Katherine Towle Knox (October 7, 1874 – October 11, 1900) was a bicycle racer and the first African American to be accepted into the League of American Wheelmen (LAW).
|Born||October 7, 1874|
|Died||October 11, 1900 (aged 26)|
Knox joined LAW in 1893 at a time when few women were members. The organization changed their constitution to only allow white members in 1894. In 1895 the organization clarified that constitutional changes are not retroactive and Knox's membership in the group was no longer questioned. Knox persisted in racing despite sometimes being denied access to races as well as service by restaurants and hotels while traveling. Knox was known both for her cycling ability, taking first place in a LAW meeting Waltham, Massachusetts, as well as her fashionable cycling outfits. Unlike her male counterparts of the time, much attention was given to her appearance and wardrobe. She was a strong rider, participating in and completing several century rides.
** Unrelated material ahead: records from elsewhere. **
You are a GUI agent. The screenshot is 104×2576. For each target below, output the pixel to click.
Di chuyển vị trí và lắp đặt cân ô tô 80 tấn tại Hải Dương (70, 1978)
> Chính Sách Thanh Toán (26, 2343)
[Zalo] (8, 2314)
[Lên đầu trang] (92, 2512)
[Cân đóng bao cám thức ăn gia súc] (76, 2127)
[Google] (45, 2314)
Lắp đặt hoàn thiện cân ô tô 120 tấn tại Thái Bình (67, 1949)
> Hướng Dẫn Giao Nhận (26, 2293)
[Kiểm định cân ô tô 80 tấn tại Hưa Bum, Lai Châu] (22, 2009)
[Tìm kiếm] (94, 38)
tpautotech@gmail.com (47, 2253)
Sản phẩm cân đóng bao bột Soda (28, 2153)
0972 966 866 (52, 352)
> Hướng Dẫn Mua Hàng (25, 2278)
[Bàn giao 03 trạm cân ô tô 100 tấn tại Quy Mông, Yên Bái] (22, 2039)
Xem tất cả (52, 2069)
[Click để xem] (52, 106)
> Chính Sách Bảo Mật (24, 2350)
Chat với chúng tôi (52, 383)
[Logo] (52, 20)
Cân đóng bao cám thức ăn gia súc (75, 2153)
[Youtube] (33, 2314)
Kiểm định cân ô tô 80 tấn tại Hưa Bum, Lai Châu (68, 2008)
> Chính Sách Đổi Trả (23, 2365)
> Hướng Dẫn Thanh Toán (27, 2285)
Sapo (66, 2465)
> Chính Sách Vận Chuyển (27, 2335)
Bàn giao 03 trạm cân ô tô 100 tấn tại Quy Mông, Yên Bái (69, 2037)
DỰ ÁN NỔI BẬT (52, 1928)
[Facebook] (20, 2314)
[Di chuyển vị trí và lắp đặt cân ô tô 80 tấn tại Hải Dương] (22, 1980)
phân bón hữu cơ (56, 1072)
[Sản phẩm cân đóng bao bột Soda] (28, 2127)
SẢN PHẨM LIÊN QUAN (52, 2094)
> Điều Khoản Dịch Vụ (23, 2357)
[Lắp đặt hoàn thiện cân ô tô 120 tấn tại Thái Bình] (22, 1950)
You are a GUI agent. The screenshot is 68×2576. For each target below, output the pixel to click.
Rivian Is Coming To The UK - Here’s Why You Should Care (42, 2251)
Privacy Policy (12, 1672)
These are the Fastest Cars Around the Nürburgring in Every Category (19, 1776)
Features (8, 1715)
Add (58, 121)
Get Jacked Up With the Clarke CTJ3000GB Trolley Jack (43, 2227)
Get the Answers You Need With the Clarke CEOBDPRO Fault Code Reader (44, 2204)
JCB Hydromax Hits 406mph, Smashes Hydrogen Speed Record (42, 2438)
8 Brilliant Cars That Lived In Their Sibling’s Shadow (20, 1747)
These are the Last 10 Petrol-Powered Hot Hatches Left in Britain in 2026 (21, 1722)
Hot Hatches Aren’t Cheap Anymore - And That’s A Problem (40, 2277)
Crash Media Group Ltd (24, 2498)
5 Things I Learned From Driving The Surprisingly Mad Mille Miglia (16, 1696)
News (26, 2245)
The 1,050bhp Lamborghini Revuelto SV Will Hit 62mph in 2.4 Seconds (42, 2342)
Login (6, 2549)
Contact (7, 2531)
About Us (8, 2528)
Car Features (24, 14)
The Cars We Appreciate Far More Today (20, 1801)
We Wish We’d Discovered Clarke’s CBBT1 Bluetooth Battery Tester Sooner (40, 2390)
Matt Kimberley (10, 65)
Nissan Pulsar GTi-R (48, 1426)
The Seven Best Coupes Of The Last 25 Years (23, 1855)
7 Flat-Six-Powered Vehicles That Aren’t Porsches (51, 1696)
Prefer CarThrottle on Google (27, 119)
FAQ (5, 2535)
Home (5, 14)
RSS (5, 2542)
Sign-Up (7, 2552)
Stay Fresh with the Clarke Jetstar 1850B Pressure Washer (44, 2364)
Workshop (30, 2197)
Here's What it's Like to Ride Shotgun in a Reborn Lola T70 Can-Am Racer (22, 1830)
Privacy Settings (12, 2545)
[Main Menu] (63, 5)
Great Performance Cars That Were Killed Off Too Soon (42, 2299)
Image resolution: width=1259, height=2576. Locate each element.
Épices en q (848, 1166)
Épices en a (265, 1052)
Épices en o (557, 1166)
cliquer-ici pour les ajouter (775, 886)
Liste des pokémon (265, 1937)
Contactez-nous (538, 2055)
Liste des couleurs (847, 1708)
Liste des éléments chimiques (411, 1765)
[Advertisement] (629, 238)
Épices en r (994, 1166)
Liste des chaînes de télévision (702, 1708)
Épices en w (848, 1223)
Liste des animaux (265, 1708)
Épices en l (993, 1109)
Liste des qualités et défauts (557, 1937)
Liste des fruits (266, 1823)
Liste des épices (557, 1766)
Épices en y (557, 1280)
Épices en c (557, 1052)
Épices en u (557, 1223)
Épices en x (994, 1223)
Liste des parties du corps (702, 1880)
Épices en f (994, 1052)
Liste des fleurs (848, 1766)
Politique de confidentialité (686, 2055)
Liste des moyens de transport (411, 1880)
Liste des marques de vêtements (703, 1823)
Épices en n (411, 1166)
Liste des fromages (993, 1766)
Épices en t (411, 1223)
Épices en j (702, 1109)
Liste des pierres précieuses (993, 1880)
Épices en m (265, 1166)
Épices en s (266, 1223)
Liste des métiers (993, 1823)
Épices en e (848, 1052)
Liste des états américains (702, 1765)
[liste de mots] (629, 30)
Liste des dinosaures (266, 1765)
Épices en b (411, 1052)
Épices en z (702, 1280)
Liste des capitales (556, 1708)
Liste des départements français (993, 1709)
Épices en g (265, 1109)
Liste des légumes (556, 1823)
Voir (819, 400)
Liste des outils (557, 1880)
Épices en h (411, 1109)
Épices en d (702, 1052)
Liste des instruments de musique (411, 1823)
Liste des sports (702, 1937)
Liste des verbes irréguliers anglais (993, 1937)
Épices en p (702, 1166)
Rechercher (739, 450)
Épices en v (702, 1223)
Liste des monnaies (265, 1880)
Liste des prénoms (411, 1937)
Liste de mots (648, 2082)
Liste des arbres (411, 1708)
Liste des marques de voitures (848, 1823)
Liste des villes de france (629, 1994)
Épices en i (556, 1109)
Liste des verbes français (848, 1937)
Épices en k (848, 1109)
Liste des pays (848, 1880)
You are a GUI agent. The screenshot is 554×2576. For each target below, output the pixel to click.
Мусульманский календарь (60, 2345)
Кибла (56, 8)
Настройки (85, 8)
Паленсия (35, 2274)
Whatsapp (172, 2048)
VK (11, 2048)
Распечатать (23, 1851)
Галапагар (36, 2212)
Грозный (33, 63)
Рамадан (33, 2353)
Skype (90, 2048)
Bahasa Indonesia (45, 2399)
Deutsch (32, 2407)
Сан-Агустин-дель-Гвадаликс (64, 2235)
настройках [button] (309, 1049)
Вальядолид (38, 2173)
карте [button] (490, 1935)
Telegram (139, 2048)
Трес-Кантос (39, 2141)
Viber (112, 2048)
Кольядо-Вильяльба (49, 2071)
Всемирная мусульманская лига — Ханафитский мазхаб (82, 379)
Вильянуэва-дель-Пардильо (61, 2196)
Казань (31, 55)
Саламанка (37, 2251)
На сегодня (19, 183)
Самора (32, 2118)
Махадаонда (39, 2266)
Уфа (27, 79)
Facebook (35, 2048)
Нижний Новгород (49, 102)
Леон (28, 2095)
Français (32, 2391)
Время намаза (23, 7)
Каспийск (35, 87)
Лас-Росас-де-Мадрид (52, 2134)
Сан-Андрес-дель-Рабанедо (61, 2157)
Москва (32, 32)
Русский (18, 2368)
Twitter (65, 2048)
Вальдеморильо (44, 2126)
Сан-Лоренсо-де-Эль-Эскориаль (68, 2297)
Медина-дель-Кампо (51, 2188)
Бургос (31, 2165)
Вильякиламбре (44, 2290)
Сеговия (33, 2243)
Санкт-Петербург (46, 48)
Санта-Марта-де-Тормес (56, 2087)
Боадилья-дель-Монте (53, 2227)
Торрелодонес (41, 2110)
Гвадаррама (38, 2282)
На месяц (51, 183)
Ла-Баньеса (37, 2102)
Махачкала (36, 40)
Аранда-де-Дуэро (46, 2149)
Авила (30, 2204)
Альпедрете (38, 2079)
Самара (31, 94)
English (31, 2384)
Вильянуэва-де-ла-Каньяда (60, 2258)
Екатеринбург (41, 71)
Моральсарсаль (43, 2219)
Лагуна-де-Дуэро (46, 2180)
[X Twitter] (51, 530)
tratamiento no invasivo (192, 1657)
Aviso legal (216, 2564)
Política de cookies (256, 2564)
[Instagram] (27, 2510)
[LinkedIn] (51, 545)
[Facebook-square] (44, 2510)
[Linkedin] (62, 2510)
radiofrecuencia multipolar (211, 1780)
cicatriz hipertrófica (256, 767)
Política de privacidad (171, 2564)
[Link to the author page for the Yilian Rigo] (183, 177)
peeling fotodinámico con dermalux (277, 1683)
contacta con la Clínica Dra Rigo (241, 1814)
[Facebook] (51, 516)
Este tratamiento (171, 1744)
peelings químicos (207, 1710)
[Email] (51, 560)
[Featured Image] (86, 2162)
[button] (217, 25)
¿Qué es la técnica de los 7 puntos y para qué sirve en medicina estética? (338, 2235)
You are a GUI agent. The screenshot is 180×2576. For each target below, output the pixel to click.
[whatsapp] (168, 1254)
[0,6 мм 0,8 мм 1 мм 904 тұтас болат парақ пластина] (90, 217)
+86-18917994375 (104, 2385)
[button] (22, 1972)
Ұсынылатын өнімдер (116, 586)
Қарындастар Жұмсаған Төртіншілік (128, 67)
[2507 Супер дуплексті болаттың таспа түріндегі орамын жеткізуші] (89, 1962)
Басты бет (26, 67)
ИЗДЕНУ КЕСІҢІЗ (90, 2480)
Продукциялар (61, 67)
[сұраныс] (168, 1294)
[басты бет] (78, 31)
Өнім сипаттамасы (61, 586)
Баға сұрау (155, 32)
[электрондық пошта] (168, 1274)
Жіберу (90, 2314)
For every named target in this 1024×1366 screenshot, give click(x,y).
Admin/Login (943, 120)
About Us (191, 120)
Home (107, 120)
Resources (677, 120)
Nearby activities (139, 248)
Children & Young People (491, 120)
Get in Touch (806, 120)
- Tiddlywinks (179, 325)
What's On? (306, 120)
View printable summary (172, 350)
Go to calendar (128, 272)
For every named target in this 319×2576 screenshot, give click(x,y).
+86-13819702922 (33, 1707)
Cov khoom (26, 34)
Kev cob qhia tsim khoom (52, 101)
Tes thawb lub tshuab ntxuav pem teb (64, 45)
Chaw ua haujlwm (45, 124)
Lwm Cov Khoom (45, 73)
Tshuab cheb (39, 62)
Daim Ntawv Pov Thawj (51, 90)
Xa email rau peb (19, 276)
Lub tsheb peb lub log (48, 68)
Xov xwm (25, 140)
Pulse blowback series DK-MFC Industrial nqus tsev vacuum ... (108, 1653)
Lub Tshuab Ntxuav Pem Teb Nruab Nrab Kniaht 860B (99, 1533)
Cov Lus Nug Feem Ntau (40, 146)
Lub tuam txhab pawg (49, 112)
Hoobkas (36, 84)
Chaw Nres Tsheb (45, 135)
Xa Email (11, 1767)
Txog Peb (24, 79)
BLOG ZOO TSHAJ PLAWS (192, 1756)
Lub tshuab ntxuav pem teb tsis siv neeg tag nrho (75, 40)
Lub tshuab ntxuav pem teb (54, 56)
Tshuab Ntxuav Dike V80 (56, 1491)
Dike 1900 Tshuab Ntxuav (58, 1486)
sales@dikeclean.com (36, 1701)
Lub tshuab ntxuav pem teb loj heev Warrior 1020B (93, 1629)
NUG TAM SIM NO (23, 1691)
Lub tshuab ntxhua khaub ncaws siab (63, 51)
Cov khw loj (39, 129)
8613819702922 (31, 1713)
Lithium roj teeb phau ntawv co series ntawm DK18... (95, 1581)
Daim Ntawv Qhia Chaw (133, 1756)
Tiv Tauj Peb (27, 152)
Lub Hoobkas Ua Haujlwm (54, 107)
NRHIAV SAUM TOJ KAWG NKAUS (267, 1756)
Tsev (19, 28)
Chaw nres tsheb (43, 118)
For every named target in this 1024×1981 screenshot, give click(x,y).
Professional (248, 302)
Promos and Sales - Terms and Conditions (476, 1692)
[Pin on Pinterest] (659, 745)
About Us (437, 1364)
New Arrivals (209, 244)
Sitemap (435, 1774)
Knox was born to Katherine Towle, a white woman from East Parsonfield, Maine who was a millworker, and John Knox, a black man from Philadelphia who worked as a tailor. She was born in the neighborhood of East Cambridge in Cambridge, Massachusetts. Her family moved to Boston in the 1880s. Knox worked as a seamstress and dressmaker. She had one brother, Ernest Knox. She died in 1900 from kidney disease and was buried in Mount Auburn Cemetery in a public lot. A headstone was erected for her by family members on September 29, 2013.
In 2022, MassBike and partners began hosting an annual bike ride in honor of Kittie Knox.